### WORK ITEM
Copy out all the lines of the data that hold the word "computer".
= = =
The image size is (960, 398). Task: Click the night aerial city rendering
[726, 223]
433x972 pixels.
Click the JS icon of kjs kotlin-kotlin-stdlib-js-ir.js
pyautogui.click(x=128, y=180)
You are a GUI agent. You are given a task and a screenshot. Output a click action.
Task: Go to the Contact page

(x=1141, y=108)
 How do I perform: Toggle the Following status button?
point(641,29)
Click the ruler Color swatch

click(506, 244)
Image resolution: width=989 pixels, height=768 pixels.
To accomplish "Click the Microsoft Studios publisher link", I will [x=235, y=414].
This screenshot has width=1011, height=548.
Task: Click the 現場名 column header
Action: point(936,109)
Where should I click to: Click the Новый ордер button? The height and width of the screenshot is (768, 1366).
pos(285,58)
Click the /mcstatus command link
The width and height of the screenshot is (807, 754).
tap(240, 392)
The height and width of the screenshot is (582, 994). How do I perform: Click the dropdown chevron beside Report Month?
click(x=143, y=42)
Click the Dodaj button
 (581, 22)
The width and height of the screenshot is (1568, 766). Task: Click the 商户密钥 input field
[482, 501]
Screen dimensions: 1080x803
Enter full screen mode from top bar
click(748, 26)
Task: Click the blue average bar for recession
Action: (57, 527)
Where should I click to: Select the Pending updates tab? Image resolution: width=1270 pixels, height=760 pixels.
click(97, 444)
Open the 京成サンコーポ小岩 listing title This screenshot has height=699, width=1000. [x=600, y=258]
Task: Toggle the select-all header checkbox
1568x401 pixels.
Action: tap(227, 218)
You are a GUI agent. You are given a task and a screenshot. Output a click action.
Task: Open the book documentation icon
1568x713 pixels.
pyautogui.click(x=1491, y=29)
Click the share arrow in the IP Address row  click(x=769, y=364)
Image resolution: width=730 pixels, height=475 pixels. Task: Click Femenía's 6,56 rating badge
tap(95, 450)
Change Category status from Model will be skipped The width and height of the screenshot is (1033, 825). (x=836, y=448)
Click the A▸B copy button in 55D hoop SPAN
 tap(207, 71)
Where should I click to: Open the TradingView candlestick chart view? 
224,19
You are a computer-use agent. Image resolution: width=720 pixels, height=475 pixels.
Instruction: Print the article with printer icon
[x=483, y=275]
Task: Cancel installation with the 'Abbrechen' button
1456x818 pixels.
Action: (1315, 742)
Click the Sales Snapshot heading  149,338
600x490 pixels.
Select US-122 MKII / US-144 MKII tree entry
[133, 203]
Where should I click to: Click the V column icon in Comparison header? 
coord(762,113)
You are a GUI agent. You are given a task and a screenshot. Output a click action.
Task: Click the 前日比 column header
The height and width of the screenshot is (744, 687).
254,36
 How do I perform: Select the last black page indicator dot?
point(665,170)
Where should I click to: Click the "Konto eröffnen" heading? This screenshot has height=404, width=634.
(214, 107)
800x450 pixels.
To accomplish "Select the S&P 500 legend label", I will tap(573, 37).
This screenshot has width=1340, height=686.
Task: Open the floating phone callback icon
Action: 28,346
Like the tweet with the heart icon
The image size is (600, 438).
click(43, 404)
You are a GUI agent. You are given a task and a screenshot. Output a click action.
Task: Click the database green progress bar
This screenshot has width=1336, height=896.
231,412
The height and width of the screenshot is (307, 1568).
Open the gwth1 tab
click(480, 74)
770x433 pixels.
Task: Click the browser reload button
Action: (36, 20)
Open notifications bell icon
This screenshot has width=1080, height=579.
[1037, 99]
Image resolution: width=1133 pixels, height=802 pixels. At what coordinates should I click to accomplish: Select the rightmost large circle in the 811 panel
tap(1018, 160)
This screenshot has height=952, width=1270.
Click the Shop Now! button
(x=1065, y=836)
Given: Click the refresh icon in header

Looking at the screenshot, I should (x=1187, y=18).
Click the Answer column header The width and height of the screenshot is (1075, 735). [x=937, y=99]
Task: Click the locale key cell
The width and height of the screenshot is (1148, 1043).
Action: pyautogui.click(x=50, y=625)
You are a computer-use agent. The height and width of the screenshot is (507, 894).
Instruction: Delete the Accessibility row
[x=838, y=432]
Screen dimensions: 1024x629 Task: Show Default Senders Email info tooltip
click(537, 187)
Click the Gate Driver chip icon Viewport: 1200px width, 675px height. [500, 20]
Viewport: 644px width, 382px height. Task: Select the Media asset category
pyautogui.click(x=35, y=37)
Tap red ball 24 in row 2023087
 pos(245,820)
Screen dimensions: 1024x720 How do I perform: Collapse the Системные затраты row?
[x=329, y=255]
= = =
### RESPONSE BOX
You are a computer-use agent. Image resolution: width=720 pixels, height=475 pixels.
You are a computer-use agent. The height and width of the screenshot is (507, 894).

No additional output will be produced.